Who would think that such a cute little cookie could provide so much angst?
I thought it would be fun to make some almond cookies in the shape of hearts for a certain holiday. These cookies were dairy and egg-free, sweetened with maple and brown rice syrup, and made with whole wheat flour. Without a doubt, healthier than what could be purchased down the street. The cookie making was fun. After the cookies came out of the oven we had one for an afternoon snack. The young child I care for eats a varied diet, but a limited amount of refined sweeteners and baked flour products. Within ten minutes she was screaming for more as if her world was about to end.
Sound familiar? Many of us want to feed our children healthy diets and for the most part we limit the sugar and highly processed food. We make our own baby food, meticulously scan nutrition labels and even avoid certain playdates. We want our children to grow up healthy and strong and to know how to make wise food choices. But, how do we find the balance between indulgence and restriction? How can we navigate a world where refined and sugar laden food is the norm? I struggle with this as much as anyone, but I do have a few ideas, starting with how the afternoon could have gone a little differently.
1. Make small amounts. I could have made a smaller batch and smaller shaped cookies. Then, at least they are gone quickly and out of the house. As of now, we have a whole container of them hiding in the freezer.
2. Use less sweetener. A lot of recipes can be adapted to use half of the sweetener. Alternative sweeteners that you can try are amasake, brown rice syrup, barley malt, and apple juice (not concentrate). Keep in mind that most sweeteners, even brown rice syrup and maple syrup, are still highly concentrated and refined, even though they may be better choices. Apple butter and sauce, pureed cooked carrots, squash, and sweet potatoes can all be used in various ways to provide a good quality, nutritious sweet taste. I don’t use agave nectar. To learn more bout why, here is a post from Food Renegade.
3. Examine your motives. Honestly, this child would have been thrilled with heart shaped polenta or biscuits. Add a little sweet vegetable jam or apple butter on top and we have a treat. Sound ridiculous? Think from a child’s perspective. She wasn’t even thinking about cookies until I mentioned them. She may have been just as thrilled about getting out the paints and making heart shaped cards or cutting out heart shapes in playdough. It’s the child in me that is still addicted to sugar that wanted the cookies. I would have done just as well without them, too.
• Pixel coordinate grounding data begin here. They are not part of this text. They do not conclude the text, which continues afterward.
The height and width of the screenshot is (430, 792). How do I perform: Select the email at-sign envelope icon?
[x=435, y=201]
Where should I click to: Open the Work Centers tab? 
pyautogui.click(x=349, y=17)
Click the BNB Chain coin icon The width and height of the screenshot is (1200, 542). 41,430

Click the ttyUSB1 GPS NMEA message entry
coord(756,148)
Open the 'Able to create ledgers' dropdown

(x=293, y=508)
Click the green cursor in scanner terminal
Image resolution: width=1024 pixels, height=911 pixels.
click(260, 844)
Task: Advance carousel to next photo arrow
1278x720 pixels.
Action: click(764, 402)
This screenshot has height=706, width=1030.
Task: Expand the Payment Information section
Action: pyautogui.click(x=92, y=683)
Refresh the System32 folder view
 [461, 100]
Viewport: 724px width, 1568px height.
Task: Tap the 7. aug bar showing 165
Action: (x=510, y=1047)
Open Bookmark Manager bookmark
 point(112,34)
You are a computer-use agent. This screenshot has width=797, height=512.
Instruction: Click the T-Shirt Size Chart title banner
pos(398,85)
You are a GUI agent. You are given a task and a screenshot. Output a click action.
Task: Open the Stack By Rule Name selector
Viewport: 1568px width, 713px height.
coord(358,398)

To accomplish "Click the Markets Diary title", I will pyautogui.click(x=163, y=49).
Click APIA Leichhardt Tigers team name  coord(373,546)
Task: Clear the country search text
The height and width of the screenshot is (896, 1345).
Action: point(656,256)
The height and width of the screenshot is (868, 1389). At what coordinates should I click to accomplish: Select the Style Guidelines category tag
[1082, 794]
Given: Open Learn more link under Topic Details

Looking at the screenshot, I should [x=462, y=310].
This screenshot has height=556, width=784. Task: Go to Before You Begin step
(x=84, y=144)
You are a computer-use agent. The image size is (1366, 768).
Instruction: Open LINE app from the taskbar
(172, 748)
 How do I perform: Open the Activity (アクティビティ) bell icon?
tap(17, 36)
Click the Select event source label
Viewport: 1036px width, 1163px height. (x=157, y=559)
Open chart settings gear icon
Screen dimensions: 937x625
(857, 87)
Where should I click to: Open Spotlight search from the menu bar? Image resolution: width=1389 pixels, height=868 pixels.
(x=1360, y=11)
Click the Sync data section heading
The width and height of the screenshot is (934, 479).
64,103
4. Eat the treat as part of a larger meal. Why not serve dessert as a part of dinner? By saving dessert for after dinner, children sometimes feel that it’s a reward and different or better than other food. I think children should be able to view all real, whole food as good and nourishing. There should be no good and bad foods. If a food is genuinely considered bad for us then why are we eating it?
5. Omit the baking. When flour is baked it’s quality is changed and it becomes more drying to the body. It’s harder to digest and our bodies are required to do more to maintain balance. Desserts such as sweet potato pudding, fruit kanten and couscous cake, all cooked on the stovetop, are more gentle to the system.
These are just a few ideas from the afternoon of cookie baking. I would love to hear what works for other families.